Problem description :: Rewrite the records below with every "Instruction" swapped for "Goal", leaving everything else unchanged.

##########

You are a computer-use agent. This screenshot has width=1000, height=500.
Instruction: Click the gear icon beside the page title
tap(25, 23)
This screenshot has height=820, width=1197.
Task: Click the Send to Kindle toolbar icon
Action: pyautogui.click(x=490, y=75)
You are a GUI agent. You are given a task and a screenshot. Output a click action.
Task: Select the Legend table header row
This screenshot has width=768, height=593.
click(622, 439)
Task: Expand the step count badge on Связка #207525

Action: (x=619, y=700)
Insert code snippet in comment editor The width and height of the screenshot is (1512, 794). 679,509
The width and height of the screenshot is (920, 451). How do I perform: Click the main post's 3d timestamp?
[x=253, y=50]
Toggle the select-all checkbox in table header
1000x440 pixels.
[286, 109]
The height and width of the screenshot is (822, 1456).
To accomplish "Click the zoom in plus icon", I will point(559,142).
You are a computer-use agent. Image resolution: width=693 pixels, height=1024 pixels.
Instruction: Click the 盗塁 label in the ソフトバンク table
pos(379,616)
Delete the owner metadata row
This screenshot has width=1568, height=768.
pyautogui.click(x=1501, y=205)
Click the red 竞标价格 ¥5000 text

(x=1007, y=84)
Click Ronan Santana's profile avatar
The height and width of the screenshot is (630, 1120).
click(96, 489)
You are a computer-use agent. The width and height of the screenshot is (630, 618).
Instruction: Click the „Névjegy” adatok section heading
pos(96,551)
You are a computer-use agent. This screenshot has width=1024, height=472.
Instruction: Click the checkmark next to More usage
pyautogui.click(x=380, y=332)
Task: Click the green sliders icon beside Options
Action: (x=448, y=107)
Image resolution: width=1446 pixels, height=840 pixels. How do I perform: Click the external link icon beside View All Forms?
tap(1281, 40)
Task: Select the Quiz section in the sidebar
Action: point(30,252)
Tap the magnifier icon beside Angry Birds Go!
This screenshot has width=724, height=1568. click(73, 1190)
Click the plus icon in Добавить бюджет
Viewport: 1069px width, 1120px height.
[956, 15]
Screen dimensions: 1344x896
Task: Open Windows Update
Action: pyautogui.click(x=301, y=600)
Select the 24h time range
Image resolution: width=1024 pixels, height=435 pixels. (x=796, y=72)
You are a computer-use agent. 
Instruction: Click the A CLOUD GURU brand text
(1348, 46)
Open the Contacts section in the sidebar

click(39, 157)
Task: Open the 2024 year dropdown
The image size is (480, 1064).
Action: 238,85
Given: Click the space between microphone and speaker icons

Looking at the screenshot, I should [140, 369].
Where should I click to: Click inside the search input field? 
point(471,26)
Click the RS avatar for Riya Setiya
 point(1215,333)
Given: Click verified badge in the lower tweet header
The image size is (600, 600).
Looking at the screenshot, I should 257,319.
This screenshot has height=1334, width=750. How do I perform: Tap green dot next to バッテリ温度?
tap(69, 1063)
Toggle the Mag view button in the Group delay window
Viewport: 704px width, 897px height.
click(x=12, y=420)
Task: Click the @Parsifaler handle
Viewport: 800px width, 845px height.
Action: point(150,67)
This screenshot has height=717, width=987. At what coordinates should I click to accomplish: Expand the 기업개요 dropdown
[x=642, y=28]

##########

Complete answer ::
You are a computer-use agent. This screenshot has width=1000, height=500.
Goal: Click the gear icon beside the page title
tap(25, 23)
This screenshot has height=820, width=1197.
Task: Click the Send to Kindle toolbar icon
Action: pyautogui.click(x=490, y=75)
You are a GUI agent. You are given a task and a screenshot. Output a click action.
Task: Select the Legend table header row
This screenshot has width=768, height=593.
click(622, 439)
Task: Expand the step count badge on Связка #207525

Action: (x=619, y=700)
Insert code snippet in comment editor The width and height of the screenshot is (1512, 794). 679,509
The width and height of the screenshot is (920, 451). How do I perform: Click the main post's 3d timestamp?
[x=253, y=50]
Toggle the select-all checkbox in table header
1000x440 pixels.
[286, 109]
The height and width of the screenshot is (822, 1456).
To accomplish "Click the zoom in plus icon", I will point(559,142).
You are a computer-use agent. Image resolution: width=693 pixels, height=1024 pixels.
Goal: Click the 盗塁 label in the ソフトバンク table
pos(379,616)
Delete the owner metadata row
This screenshot has width=1568, height=768.
pyautogui.click(x=1501, y=205)
Click the red 竞标价格 ¥5000 text

(x=1007, y=84)
Click Ronan Santana's profile avatar
The height and width of the screenshot is (630, 1120).
click(96, 489)
You are a computer-use agent. The width and height of the screenshot is (630, 618).
Goal: Click the „Névjegy” adatok section heading
pos(96,551)
You are a computer-use agent. This screenshot has width=1024, height=472.
Goal: Click the checkmark next to More usage
pyautogui.click(x=380, y=332)
Task: Click the green sliders icon beside Options
Action: (x=448, y=107)
Image resolution: width=1446 pixels, height=840 pixels. How do I perform: Click the external link icon beside View All Forms?
tap(1281, 40)
Task: Select the Quiz section in the sidebar
Action: point(30,252)
Tap the magnifier icon beside Angry Birds Go!
This screenshot has width=724, height=1568. click(73, 1190)
Click the plus icon in Добавить бюджет
Viewport: 1069px width, 1120px height.
[956, 15]
Screen dimensions: 1344x896
Task: Open Windows Update
Action: pyautogui.click(x=301, y=600)
Select the 24h time range
Image resolution: width=1024 pixels, height=435 pixels. (x=796, y=72)
You are a computer-use agent. 
Goal: Click the A CLOUD GURU brand text
(1348, 46)
Open the Contacts section in the sidebar

click(39, 157)
Task: Open the 2024 year dropdown
The image size is (480, 1064).
Action: 238,85
Given: Click the space between microphone and speaker icons

Looking at the screenshot, I should [140, 369].
Where should I click to: Click inside the search input field? 
point(471,26)
Click the RS avatar for Riya Setiya
 point(1215,333)
Given: Click verified badge in the lower tweet header
The image size is (600, 600).
Looking at the screenshot, I should 257,319.
This screenshot has height=1334, width=750. How do I perform: Tap green dot next to バッテリ温度?
tap(69, 1063)
Toggle the Mag view button in the Group delay window
Viewport: 704px width, 897px height.
click(x=12, y=420)
Task: Click the @Parsifaler handle
Viewport: 800px width, 845px height.
Action: point(150,67)
This screenshot has height=717, width=987. At what coordinates should I click to accomplish: Expand the 기업개요 dropdown
[x=642, y=28]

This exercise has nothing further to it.